_Work to complete_
1: Transcribe the passage of the Bandidos film article starting with "Bandidos is a" and going on through "out Billy Kane.".
2: Write the next part of the article on the film Bandidos, picking up after its final sentence.

Bandidos is a 1967 Spaghetti Western film. It marked the directorial debut of then-cinematographer Massimo Dallamano.

Synopsis 
Renowned gunman Richard Martin is travelling on a train which is held up by Billy Kane, a former student of Martin's. Kane spares Martin, but only after shooting his hands. Years later, Martin meets an escaped convict, wrongly convicted for the train robbery. Martin trains his new student and both men seek out Billy Kane.

Cast

Production
Bandidos was Massimo Dallamano's first film as a director. The film was produced by Solly V. Bianco, who had previously worked with Dallamano on Buffalo Bill, Hero of the Far West. The film was an Italian and Spanish co-production, between E.P.I.C. Film (Edizioni Produzioni Internazionali Cinematografic) in Rome and Hesperia Films in Madrid. The film was shot in both Italy and Spain, including near Madrid. In Lazio in Italy, Dallamano shot at the gorge in Tolfa and along the River Treja. Although Emilio Foriscot was the film's credited cinematographer, camera operator Sergio D'Offizi recalled that Dallamano lit and shot Bandidos entirely by himself.

_Data section_

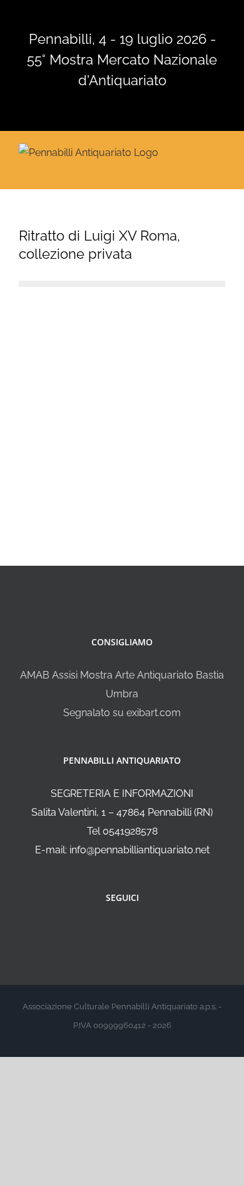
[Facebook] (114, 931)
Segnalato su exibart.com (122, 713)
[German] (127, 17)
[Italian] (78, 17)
==
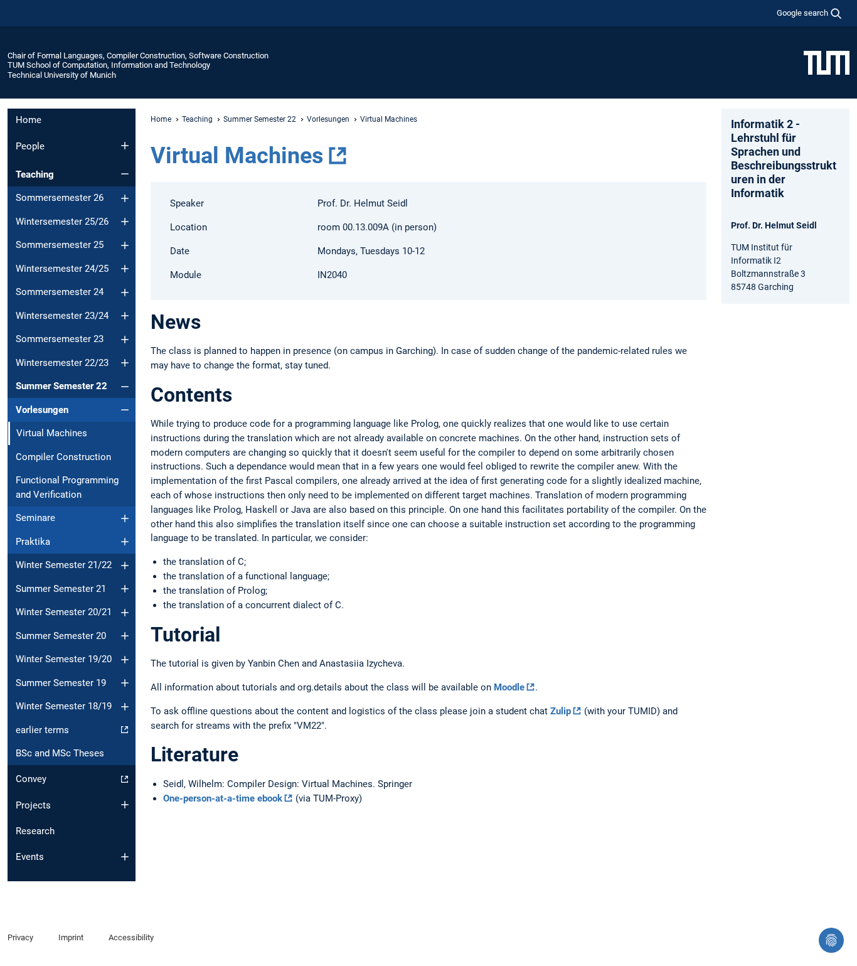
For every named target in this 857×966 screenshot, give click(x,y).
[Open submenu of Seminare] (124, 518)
--
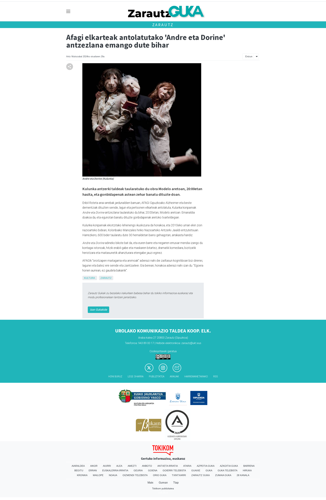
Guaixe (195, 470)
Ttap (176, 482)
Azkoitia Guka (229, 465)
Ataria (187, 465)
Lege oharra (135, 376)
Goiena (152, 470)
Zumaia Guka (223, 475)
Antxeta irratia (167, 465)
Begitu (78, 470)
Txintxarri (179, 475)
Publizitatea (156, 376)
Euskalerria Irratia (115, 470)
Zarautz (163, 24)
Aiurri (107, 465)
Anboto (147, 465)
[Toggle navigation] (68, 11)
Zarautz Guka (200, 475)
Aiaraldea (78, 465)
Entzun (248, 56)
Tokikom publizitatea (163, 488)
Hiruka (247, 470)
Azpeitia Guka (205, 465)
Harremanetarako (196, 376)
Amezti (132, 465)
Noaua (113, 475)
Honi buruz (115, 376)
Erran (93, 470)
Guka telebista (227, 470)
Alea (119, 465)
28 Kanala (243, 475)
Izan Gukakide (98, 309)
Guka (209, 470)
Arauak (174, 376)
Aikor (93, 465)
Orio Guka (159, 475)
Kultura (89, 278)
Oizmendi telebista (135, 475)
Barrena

_Final results_
1:
Bandidos is a 1967 Spaghetti Western film. It marked the directorial debut of then-cinematographer Massimo Dallamano.

Synopsis 
Renowned gunman Richard Martin is travelling on a train which is held up by Billy Kane, a former student of Martin's. Kane spares Martin, but only after shooting his hands. Years later, Martin meets an escaped convict, wrongly convicted for the train robbery. Martin trains his new student and both men seek out Billy Kane.

2:
Release
Bandidos was first released in October 1967 by Euro International. The film was released as Bandidos in most territories. It occasionally referred to as Crepa tu... che vivo io... but all promotional material for the film refers to it as Bandidos. The film was released in the United Kingdom by Butcher's Film Service. It was released on home video in the UK in the early 1980s by Fletcher Video. Arrow Video released the film alongside Massacre Time, My Name Is Pecos and And God Said to Cain as part of their Blu-ray box set Vengeance Trails: Four Classic Westerns on July 27, 2021.

Reception
From contemporary reviews, the Monthly Film Bulletin gave the film a brief review stating that Bandidos was "marked by some largely gratuitous violence and a strident soundtrack" and that "only the device of a playing card tied to a metronome to provide a moving target for marksmanship practise strikes a spark of originality."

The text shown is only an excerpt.